So, whatever way we decide to go with licenses or attribution
requirements when this debate has settled, at some point our
prospective reader will find themselves confronted with a long list of
names, whether printed on the page or at the end of a URL or
steganographically encoded into the site logo. :-)
On this list, a minority will be real names ("John Smith"); the rest,
if we discount the thousand variants on "anonymous" via our IP
editors, are pseudonyms ("WikiUser") or modified names
("JohnSmith78").
In some cases, users adopt pseudonyms out of a desire for privacy, but
in many cases, it doesn't signify much more than a simple decision
that a username is a lot easier to work with internally, or a general
habit of using some kind of nickname online... or the fact that "John
Smith" was taken. And many of *those* people would, no doubt, prefer
to be credited by a real name (or at least a real-sounding nom de
plume...). Similarly, some of those using pseudonyms who don't want to
use real names, may prefer a different pseudonym... etc, etc, etc.

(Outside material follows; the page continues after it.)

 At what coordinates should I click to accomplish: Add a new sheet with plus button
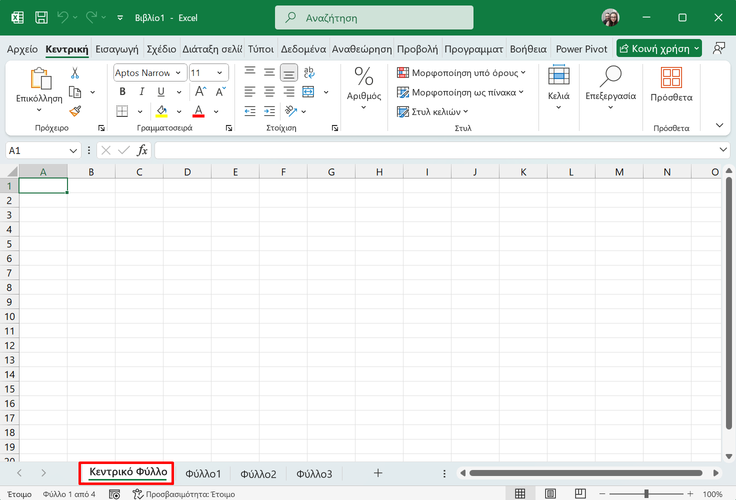[377, 472]
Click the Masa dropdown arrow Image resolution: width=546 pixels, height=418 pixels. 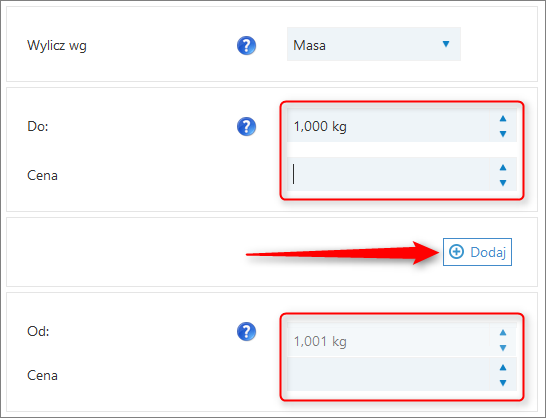click(x=446, y=44)
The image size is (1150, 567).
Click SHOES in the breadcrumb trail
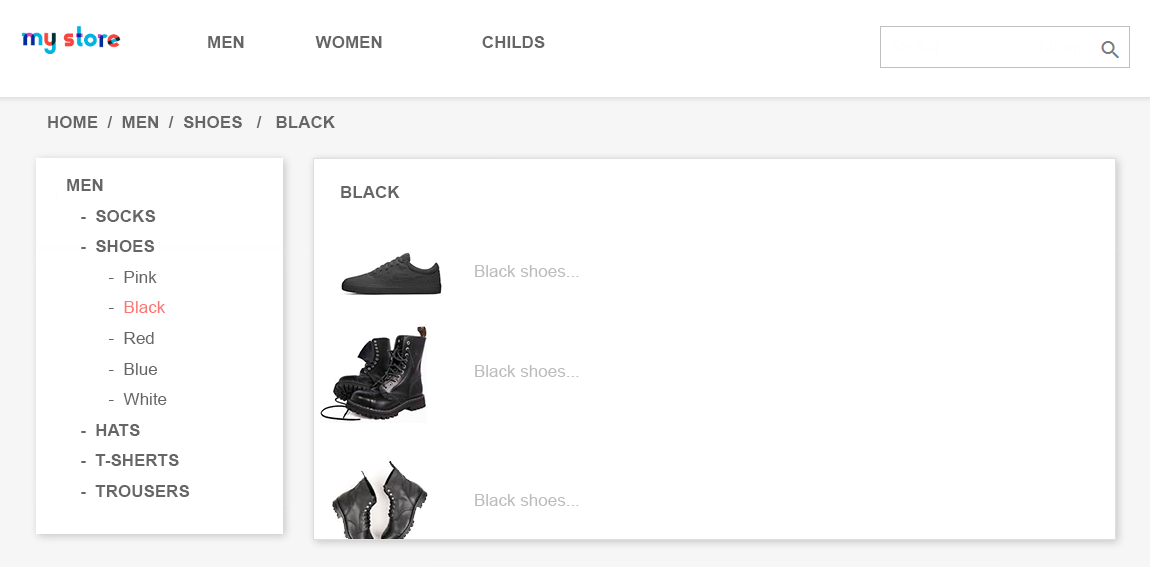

It would be helpful to figure out some way of (automatically) being
able to have a given username "translate" into a different name when a
list of credits is generated - we would have a list which better
reflects the attribution wishes of our users, and one which looks a
little "neater" for the reuser to put in their Respectable Scholarly
Publication. Win-win situation.
So how could we do it? At a rough sketch, I'm envisaging:
* each user has a "credit" field which they can (optionally!) set
through preferences
* when we generate the list of contributors to an article, in whatever
way we end up deciding to do that, the system can be set to read off
this "credit name" rather than simply using the normal internal
username, if one is available.
I note that MediaWiki already has a user_real_name field - could we
use it for this sort of purpose? Would this be technically practical?